Biennais orfèvre de S. M. l'Empereur et roi, au singe violet, tient fabriques
Jean-Pierre COLLIGNON
Né à Lacochere près d’Argentan dans l’Orne en 1764, Martin-Guillaume Biennais est moins connu pour sa vie que pour son œuvre considérable qui en fait le meilleur orfèvre de son époque avec Henri Auguste et Jean-Baptiste-Claude Odiot. Il concrétise par son seul nom toute l’orfèvrerie impériale, comme le nom de Jacob Desmalter est synonyme de mobilier d’Empire.
On ne connait que de choses sur sa famille qualifiée de « modeste » et de son apprentissage qu’il dut effectuer très tôt à Paris auprès des meilleurs faiseurs puis comme simple ouvrier tabletier. Cette formation déterminera son goût prononcé pour les nécessaires en argent qui resteront une des ses spécialités. A la Révolution il s’orienta plus vers la carrière d’orfèvre sans grâce à l’abolition des corporations.

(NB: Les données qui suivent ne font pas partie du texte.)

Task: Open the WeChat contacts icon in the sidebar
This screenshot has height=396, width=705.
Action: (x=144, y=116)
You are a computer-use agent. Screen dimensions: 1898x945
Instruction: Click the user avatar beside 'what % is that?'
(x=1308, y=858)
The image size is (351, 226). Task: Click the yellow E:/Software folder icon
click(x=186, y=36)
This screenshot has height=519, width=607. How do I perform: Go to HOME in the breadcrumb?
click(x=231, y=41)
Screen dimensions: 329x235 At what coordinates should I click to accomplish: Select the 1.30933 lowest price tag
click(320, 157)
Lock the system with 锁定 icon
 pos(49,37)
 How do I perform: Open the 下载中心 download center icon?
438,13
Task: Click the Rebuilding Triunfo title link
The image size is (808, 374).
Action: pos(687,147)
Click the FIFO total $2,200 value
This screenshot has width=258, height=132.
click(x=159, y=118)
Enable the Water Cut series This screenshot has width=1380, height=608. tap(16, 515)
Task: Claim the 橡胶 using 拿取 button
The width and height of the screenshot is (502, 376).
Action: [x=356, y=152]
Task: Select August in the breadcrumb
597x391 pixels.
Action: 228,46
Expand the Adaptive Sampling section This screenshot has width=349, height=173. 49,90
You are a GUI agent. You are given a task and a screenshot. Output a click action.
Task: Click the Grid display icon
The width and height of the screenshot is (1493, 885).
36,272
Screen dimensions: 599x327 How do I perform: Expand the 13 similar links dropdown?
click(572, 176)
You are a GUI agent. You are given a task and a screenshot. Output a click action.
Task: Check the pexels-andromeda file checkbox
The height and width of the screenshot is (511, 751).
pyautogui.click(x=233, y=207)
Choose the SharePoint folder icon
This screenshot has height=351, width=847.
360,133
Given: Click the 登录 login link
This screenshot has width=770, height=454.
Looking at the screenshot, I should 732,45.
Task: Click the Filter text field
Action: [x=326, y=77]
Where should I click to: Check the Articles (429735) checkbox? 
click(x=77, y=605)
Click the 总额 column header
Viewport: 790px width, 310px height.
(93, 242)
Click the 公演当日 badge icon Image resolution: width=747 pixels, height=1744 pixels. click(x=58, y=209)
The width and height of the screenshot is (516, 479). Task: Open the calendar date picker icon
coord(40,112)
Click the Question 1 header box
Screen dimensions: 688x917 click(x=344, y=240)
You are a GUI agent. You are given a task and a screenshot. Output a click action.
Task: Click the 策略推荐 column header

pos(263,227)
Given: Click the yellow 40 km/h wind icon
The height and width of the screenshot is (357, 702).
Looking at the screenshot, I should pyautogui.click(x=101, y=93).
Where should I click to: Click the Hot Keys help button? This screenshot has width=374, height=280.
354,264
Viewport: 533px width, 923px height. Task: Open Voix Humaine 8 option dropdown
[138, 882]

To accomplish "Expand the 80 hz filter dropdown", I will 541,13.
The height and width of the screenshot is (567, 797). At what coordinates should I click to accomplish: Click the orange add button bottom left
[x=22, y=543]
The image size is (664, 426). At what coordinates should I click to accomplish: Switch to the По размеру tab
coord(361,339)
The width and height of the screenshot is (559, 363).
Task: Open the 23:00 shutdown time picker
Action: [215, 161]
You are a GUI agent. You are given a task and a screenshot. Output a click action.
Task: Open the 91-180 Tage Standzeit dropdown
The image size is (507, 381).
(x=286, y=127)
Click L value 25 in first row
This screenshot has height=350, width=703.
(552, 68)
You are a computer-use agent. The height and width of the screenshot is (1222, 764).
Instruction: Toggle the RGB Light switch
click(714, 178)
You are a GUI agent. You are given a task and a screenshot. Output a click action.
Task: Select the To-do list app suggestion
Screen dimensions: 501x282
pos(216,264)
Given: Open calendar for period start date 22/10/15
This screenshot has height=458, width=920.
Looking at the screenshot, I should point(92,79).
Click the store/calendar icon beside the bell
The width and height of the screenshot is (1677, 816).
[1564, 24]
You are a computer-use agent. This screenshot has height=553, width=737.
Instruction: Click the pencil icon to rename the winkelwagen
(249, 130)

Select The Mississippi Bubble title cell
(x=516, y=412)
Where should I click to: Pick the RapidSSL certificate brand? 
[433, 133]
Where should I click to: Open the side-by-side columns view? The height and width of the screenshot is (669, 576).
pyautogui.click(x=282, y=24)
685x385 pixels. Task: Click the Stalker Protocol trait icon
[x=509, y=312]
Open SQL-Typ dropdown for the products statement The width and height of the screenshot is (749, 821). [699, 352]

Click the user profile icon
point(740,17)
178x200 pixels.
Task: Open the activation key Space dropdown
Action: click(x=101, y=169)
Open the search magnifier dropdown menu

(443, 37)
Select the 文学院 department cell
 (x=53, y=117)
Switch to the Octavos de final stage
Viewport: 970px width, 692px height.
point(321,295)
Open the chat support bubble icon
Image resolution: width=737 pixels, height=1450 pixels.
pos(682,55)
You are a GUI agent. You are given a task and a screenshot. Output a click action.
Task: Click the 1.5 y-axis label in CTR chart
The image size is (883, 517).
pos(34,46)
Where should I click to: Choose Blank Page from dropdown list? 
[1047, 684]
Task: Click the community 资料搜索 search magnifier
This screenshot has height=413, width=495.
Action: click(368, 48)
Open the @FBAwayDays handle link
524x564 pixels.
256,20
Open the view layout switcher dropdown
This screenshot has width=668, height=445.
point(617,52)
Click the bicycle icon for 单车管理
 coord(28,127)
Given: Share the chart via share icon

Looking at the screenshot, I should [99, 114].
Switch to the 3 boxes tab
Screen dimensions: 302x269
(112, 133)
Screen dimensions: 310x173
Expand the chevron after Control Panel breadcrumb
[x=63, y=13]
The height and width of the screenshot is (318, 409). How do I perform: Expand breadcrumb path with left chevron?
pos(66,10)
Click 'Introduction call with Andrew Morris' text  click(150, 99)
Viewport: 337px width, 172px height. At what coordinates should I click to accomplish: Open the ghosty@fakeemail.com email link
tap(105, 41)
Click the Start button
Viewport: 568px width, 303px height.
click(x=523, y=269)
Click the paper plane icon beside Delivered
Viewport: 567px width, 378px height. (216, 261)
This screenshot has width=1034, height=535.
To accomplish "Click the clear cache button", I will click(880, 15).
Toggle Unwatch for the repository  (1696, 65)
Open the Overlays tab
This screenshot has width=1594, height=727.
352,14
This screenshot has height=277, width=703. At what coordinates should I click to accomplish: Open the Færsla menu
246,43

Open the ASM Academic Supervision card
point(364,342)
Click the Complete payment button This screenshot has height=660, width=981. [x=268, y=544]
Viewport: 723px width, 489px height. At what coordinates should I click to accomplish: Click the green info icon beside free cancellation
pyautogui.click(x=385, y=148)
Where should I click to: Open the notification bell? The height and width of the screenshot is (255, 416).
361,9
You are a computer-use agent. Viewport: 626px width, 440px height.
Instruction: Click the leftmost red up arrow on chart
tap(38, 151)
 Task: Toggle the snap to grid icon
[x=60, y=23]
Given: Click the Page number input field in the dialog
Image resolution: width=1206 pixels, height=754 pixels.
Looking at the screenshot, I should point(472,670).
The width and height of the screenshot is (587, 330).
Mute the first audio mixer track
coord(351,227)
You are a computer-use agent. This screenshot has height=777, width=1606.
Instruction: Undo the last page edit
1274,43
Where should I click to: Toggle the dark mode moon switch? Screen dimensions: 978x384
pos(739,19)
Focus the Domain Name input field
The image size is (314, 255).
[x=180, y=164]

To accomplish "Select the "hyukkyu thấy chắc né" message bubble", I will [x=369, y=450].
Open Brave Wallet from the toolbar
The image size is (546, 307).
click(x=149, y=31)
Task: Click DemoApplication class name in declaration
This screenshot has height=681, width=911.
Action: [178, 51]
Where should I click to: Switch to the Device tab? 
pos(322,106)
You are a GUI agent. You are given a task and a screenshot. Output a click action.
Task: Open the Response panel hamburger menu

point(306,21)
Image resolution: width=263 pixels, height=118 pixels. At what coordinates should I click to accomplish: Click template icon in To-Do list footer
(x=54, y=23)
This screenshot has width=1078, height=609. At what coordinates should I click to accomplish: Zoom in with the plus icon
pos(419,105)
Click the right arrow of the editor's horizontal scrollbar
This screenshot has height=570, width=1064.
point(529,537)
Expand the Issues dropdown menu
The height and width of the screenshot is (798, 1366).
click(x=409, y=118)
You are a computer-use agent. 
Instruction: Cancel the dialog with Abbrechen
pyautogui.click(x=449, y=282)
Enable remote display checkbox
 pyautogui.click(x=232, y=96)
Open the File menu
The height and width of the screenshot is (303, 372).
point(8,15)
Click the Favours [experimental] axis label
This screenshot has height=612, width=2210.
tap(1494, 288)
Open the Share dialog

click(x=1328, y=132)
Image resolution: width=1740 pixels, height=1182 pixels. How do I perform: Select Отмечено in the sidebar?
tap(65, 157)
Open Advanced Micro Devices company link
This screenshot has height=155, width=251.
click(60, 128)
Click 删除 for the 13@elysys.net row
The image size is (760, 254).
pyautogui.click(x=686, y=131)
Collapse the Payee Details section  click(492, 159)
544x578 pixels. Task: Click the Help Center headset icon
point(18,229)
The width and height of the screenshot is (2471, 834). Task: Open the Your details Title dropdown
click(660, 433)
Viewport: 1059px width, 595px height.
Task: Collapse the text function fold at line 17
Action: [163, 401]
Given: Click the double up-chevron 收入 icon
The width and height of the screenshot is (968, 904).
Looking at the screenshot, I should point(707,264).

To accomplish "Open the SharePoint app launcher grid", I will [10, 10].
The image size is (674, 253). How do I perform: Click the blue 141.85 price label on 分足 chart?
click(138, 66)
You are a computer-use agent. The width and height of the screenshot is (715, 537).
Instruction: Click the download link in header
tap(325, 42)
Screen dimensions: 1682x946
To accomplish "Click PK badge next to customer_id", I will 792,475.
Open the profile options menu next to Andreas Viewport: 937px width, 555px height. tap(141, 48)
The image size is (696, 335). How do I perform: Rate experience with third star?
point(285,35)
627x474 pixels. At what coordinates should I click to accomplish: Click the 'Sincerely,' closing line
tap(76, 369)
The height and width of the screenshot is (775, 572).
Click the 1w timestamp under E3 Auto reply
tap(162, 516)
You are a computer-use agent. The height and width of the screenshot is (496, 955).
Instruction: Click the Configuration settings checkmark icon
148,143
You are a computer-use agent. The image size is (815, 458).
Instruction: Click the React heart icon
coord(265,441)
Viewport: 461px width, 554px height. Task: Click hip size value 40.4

On ne s’étonnera guère, en période de Révolution et en tenant compte des baisses de commandes dues à l’immigration, de la fin certaine de plusieurs maisons importantes habituées à fournir les rois et les princes. Ces entreprises ne pouvaient subsister non seulement en tant que ci-devant fournisseurs mais encore à cause du luxe qu’elles représentaient, mot à lui seul voué à l’exécration populaire.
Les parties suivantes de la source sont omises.